Section 6.15. Action upon Servicer Event of Default. In the event that a Responsible Officer shall have knowledge of any Servicer Event of Default, the Indenture Trustee shall promptly give notice thereof to the Issuer, the Bondholders and the Servicer. For all purposes of this Indenture, in the absence of actual knowledge by a Responsible Officer, the Indenture Trustee shall not be deemed to have knowledge of any Servicer Event of Default unless notified thereof in writing by the Servicer or by any Bondholder. The Indenture Trustee shall have no duty to inquire as to the existence of any Servicer Default or Servicer Event of Default.

Section 6.16. Backup Servicer to Act; Appointment of Successor.

(a) Subject to the terms and conditions herein, the Issuer hereby appoints The Bank of New York Mellon as the initial Backup Servicer hereunder. The Backup Servicer shall perform all of its duties hereunder in accordance with applicable law, the terms of this Indenture, the applicable portions of the Trust Estate and, to the extent consistent with the foregoing, in accordance with the customary and usual procedures employed by the Backup Servicer with respect to comparable assets that the Backup Servicer services for itself or other Persons. The Backup Servicer shall be compensated for its services hereunder by the Backup Servicer Fee.

(b) On or before 2:00 p.m. (EST) on each Reporting Date, the Servicer shall prepare and deliver to the Backup Servicer: (i) a copy of the Quarterly Servicer Report and all other reports and notices, if any, delivered to the Issuer and the Indenture Trustee (collectively, the “Quarterly Reports”); and (ii) a computer file or files (the “Tape(s)”). The Tape(s) shall contain (x) all information with respect to the Land Lease Assets as of the close of business on the last day of the Collection Period necessary to store the appropriate data in the Backup Servicer’s system from which the Backup Servicer will be capable of preparing a trial balance relating to the data and (y) an initial trial balance showing balances due under the Land Lease Documents as of the last Business Day corresponding to the date of the Tape(s) (the “Initial Trial Balance”). The Backup Servicer shall have no obligations as to the Quarterly Reports other than to insure that they are able to be opened and read (which it shall determine promptly upon receipt). The Servicer shall give prompt written notice to the Indenture Trustee, the Backup Servicer and the Purchasers of any modifications in the Servicer’s servicing systems.

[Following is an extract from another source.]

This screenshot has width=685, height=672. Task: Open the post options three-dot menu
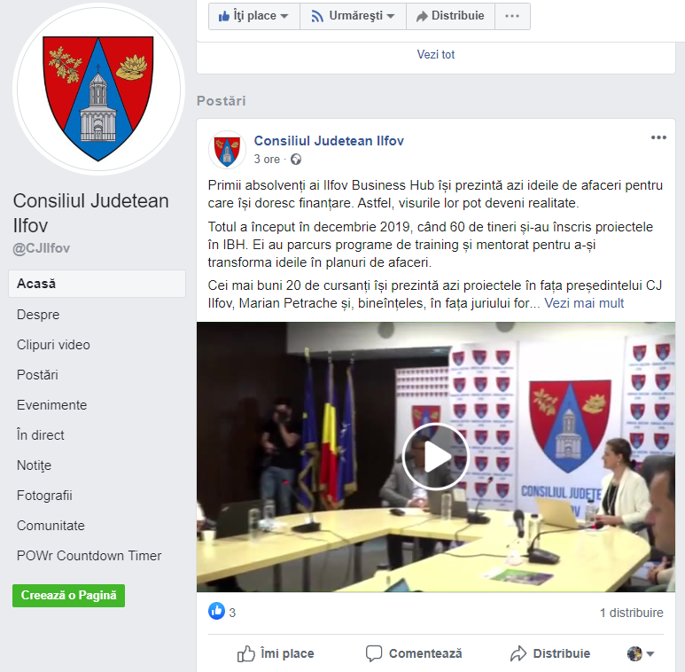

(c) Other than the duties specifically set forth in this Indenture, the Backup Servicer shall have no obligation hereunder, including to supervise, verify, monitor or administer the performance of the Servicer. The Backup Servicer shall have no liability for any action taken or omitted to be taken by the Servicer.

(d) If the Servicer receives notice of termination of the Servicer pursuant to Section 6.13 or the Indenture Trustee receives the resignation of the Servicer accompanied by an Opinion of Counsel pursuant to Section 6.09, the Backup Servicer shall be the successor in all respects to the Servicer. If the Backup Servicer is unable to act as successor to the Servicer, the Indenture Trustee shall use commercially reasonable efforts to appoint an Eligible Servicer as successor to the Servicer in accordance with the instructions of the Required Bondholders, if any.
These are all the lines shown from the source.